The boy turned half round and cast a glance toward the sea, then faced about and looked straight into Akka's bright eyes.
"I think it strange, Mother Akka, that you turn me away from your service like this and pay me off before I have given you notice," he said.
"As long as we wild geese remain in Sweden, I trust that you will stay with us," said Akka. "I only wanted to show you where the treasure was while we could get to it without going too far out of our course."
"All the same it looks as if you wished to be rid of me before I want to go," argued Thumbietot. "After all the good times we have had together, I think you ought to let me go abroad with you."
When the boy said this, Akka and the other wild geese stretched their long necks straight up and stood a moment with bills half open, drinking in air.
"That is something I haven't thought about," said Akka when she recovered herself. "Before you decide to come with us, we had better hear what Gorgo has to say. You may as well know that when we left Lapland the agreement between Gorgo and myself was that he should travel to your home down in Skåne to try to make better terms for you with the elf."

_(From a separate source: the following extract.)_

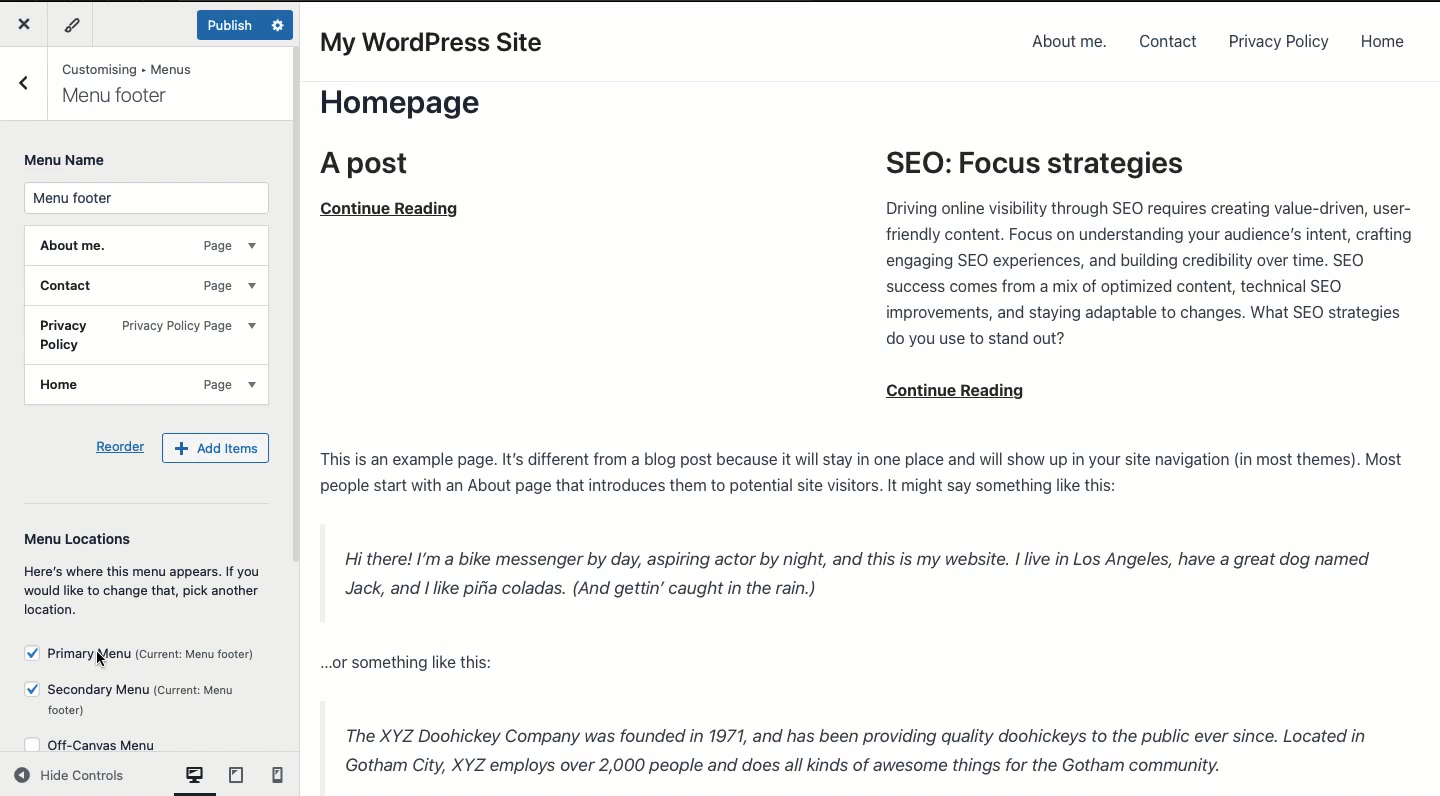 The width and height of the screenshot is (1440, 796). What do you see at coordinates (236, 777) in the screenshot?
I see `tablet view` at bounding box center [236, 777].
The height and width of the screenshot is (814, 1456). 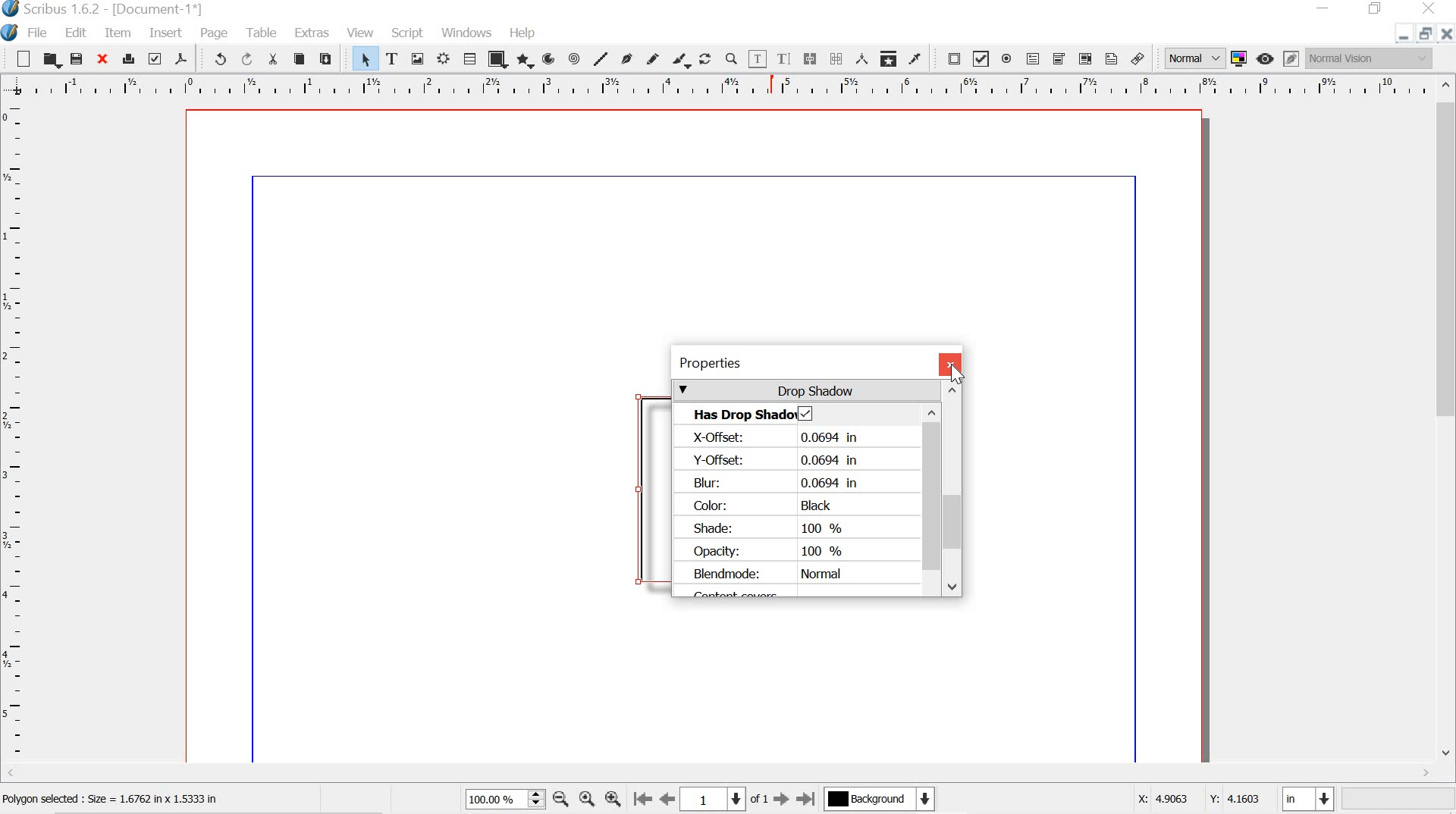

"That is true," affirmed Gorgo, "but as I have already told you, luck was against me. I soon hunted up Holger Nilsson's croft and after circling up and down over the place a couple of hours, I caught sight of the elf, skulking along between the sheds.
"Immediately I swooped down upon him and flew off with him to a meadow where we could talk together without interruption.
"I told him that I had been sent by Akka from Kebnekaise to ask if he couldn't give Nils Holgersson easier terms.
"'I only wish I could!' he answered, 'for I have heard that he has conducted himself well on the trip; but it is not in my power to do so.'
"Then I was wrathy and said that I would bore out his eyes unless he gave in.
"'You may do as you like,' he retorted, 'but as to Nils Holgersson, it will turn out exactly as I have said. You can tell him from me that he would do well to return soon with his goose, for matters on the farm are in bad shape. His father has had to forfeit a bond for his brother, whom he trusted. He has bought a horse with borrowed money, and the beast went lame the first time he drove it. Since then it has been of no earthly use to him. Tell Nils Holgersson that his parents have had to sell two of the cows and that they must give up the croft unless they receive help from somewhere."
When the boy heard this he frowned and clinched his fists so hard that the nails dug into his flesh.
"It is cruel of the elf to make the conditions so hard for me that I can not go home and relieve my parents, but he shan'n't turn me into a traitor to a friend! My father and mother are square and upright folk. I know they would rather forfeit my help than have me come back to them with a guilty conscience."
THE JOURNEY TO VEMMENHöG
Thursday, November third
ONE day in the beginning of November the wild geese flow over Holland Ridge and into Skåne. For several weeks they had been resting on the wide plains around Falköping. As many other wild goose flocks also stopped there, the grown geese had had a pleasant time visiting with old friends, and there had been all kinds of games and races between the younger birds.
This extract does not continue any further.